Activation of Peroxisome Proliferator-Activated Receptor β/δ (PPARβ/δ) Inhibits LPS-induced Cytokine Production in Adipocytes by Lowering NF-κB Activity via ERK1/2

Abstract

Objective: Chronic activation of the nuclear factor (NF)-κB in white adipose tissue leads to increased production of pro-inflammatory cytokines, which are involved in the development of insulin resistance. It is presently unknown whether Peroxisome Proliferator-Activated Receptor (PPAR)β/δ activation prevents inflammation in adipocytes.

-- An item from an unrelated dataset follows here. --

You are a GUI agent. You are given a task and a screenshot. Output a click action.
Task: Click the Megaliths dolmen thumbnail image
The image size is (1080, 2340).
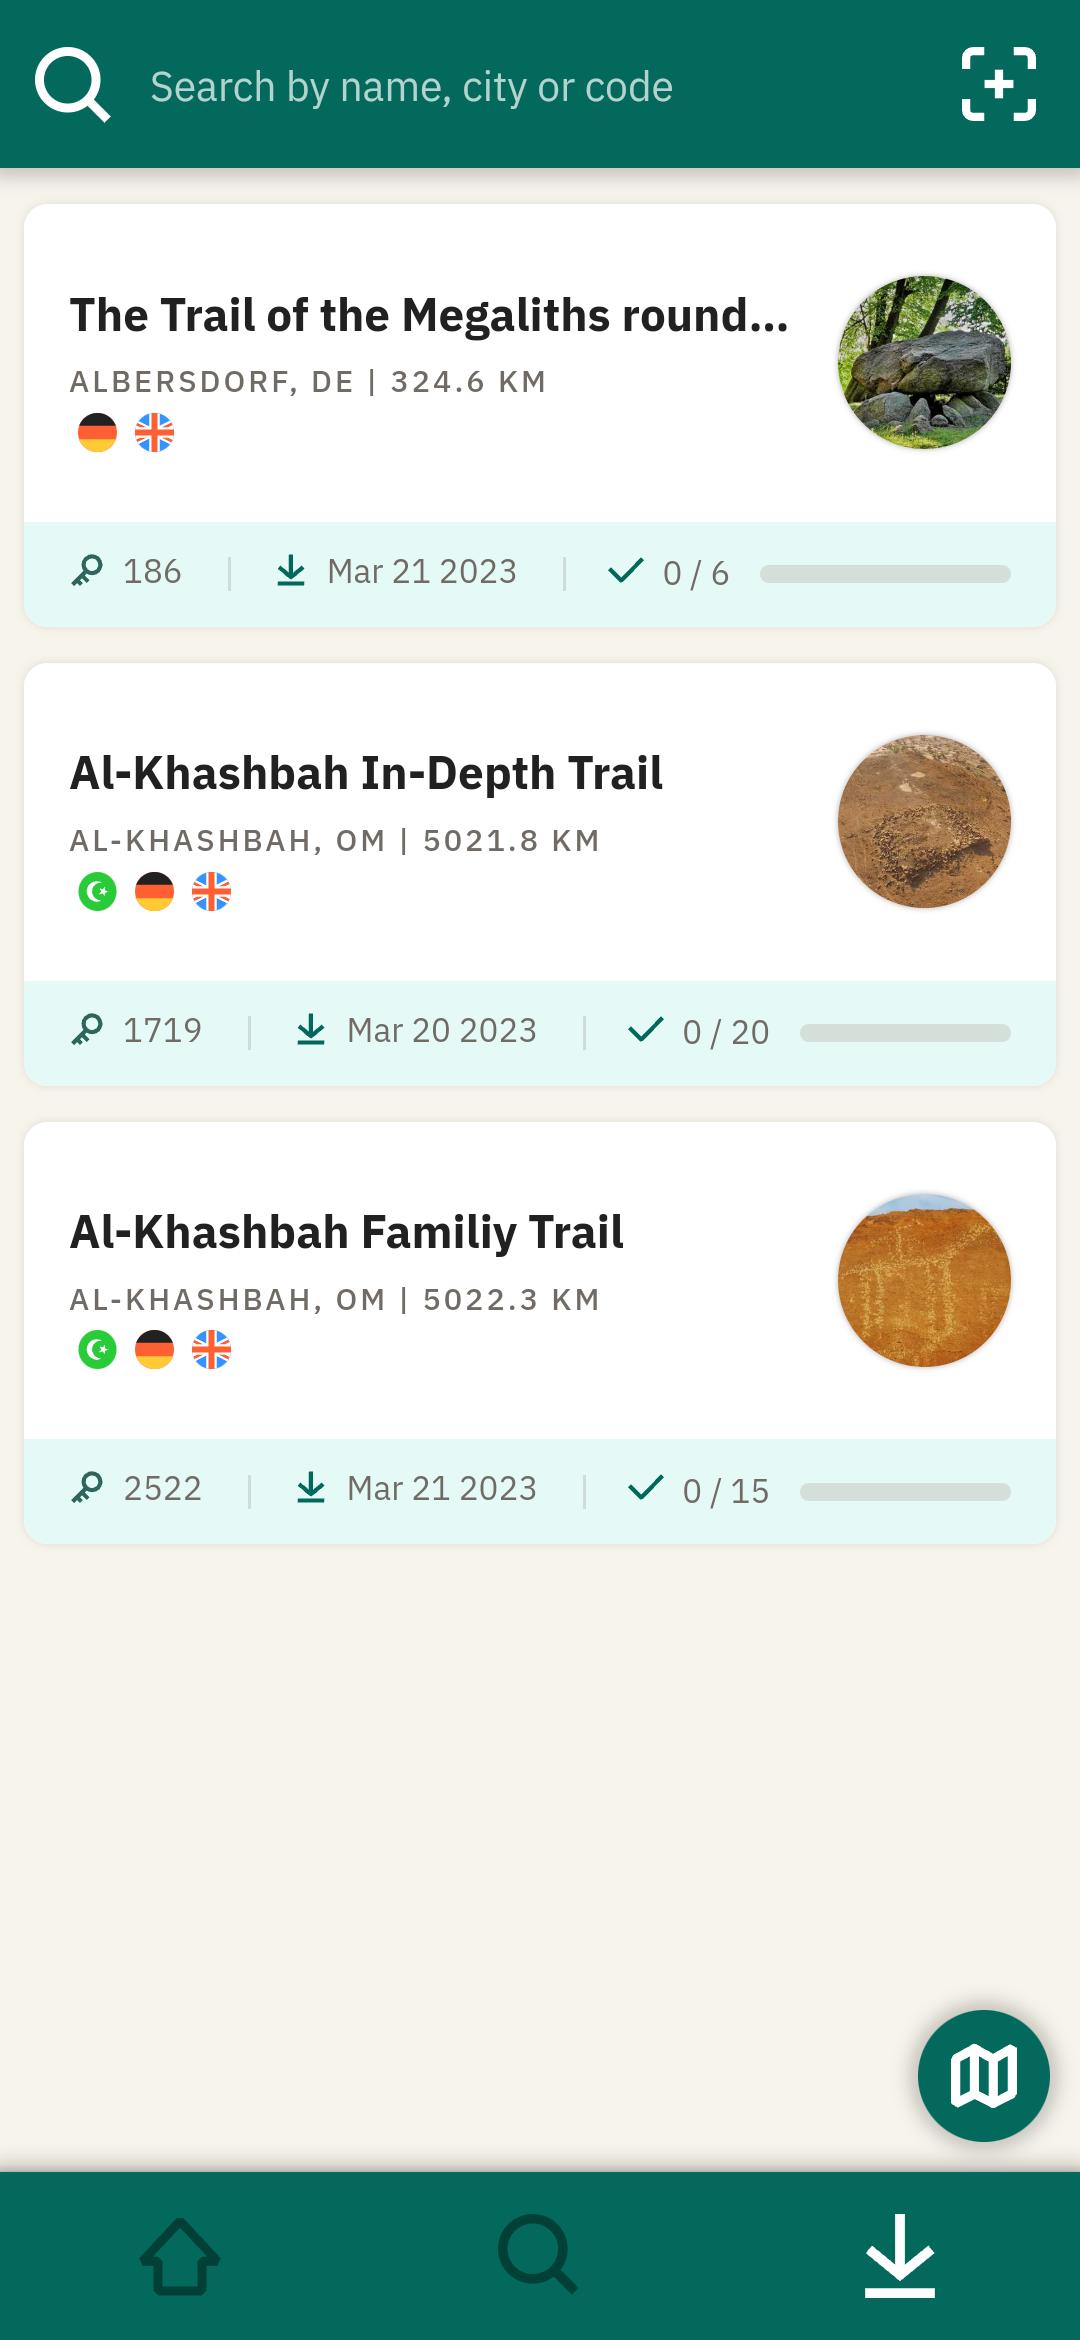[924, 362]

Research Design and Methods and Results: Firstly, we examined whether the PPARβ/δ agonist GW501516 prevents LPS-induced cytokine production in differentiated 3T3-L1 adipocytes. Treatment with GW501516 blocked LPS-induced IL-6 expression and secretion by adipocytes and the subsequent activation of the STAT3-SOCS3 pathway. This effect was associated with the capacity of GW501516 to impede LPS-induced NF-κB activation. Secondly, in in vivo studies, white adipose tissue from Zucker Diabetic Fatty (ZDF) rats, compared to that of lean rats, showed reduced PPARβ/δ expression and PPAR DNA-binding activity, which was accompanied by enhanced IL-6 expression and NF-κB DNA-binding activity. Furthermore, IL-6 expression and NF-κB DNA-binding activity was higher in white adipose tissue from PPARβ/δ-null mice than in wild-type mice. Since mitogen-activated protein kinase (MAPK)–extracellular signal–related kinase (ERK)1/2 (MEK1/2) is involved in LPS-induced NF-κB activation in adipocytes, we explored whether PPARβ/δ prevented NF-κB activation by inhibiting this pathway. Interestingly, GW501516 prevented ERK1/2-phosphorylation by LPS. Further, white adipose tissue from animal showing constitutively increased NF-κB activity, such as ZDF rats and PPARβ/δ-null mice, also showed enhanced phospho-ERK1/2 levels.

Conclusions: These findings indicate that activation of PPARβ/δ inhibits enhanced cytokine production in adipocytes by preventing NF-κB activation via ERK1/2, an effect that may contribute to prevent insulin resistance.